Quando o reconhecimento vira moeda de controle

Todo mundo gosta de ser reconhecido. Sentir que seu trabalho faz diferença, que seu esforço é notado, que suas ideias ecoam. O reconhecimento, quando sincero, fortalece a autoestima, ativa o senso de pertencimento e multiplica o engajamento. Mas, em ambientes onde o ego do líder é a força dominante, até o elogio pode ser usado como ferramenta de manipulação.

Já observei líderes que, em vez de reconhecer o mérito como parte da cultura, distribuem elogios como uma forma de domesticação. O profissional que entrega mais — e de forma mais autônoma — é, sutilmente, ignorado. Já aquele que demonstra lealdade cega, ou que reafirma publicamente a autoridade do chefe, recebe atenção e afeto profissional. Não se trata de gestão de desempenho, mas de gestão da narrativa.

“O comportamento é moldado por suas consequências.” B. F. Skinner

O psicólogo B. F. Skinner, ao estudar o condicionamento operante, mostrou que o comportamento humano pode ser reforçado por recompensas. Líderes que usam o reconhecimento como moeda aprendem isso na prática: elogiam apenas o que desejam repetir — mesmo que o que desejam não seja o melhor para a empresa, mas apenas para manter sua imagem de controle e prestígio.

O efeito disso sobre os liderados é perverso. Profissionais passam a trabalhar não pelo propósito, mas pela recompensa simbólica. Medem suas palavras, seus posicionamentos, até suas ideias, com base no que pode agradar. E o ambiente, que poderia ser criativo, livre e potente, se torna um jogo de agradar e agradar-se. O desempenho vira performance política.

Se você está nesse cenário, vale refletir: o seu reconhecimento está vindo por mérito real ou por alinhamento estratégico ao ego de quem lidera? E mais — o que você está deixando de ser ou fazer para continuar sendo “reconhecido”? Essas perguntas podem doer, mas libertam.

Uma forma de sair dessa armadilha é construir uma fonte de reconhecimento mais ampla. Busque feedbacks reais com colegas, com clientes internos, com áreas parceiras. Reconheça você mesmo os seus avanços — documente, celebre, compartilhe.
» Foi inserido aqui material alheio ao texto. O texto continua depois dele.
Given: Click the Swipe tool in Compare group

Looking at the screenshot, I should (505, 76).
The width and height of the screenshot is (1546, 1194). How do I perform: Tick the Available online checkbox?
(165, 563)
Quando a validação não vem apenas de cima, o poder do elogio condicionado se dilui.

Outra atitude poderosa é aprender a não se deixar capturar por elogios vazios. Um líder que reconhece só quando convém a ele não está construindo confiança — está fazendo barganha. E barganhar sua autenticidade por aplausos é um preço alto demais.

O verdadeiro reconhecimento fortalece, não controla. Ele liberta, não prende. Quando a liderança entende isso, a cultura floresce. Mas quando o reconhecimento se transforma em armadilha, cabe ao liderado proteger o que há de mais valioso: sua liberdade interna de continuar sendo inteiro.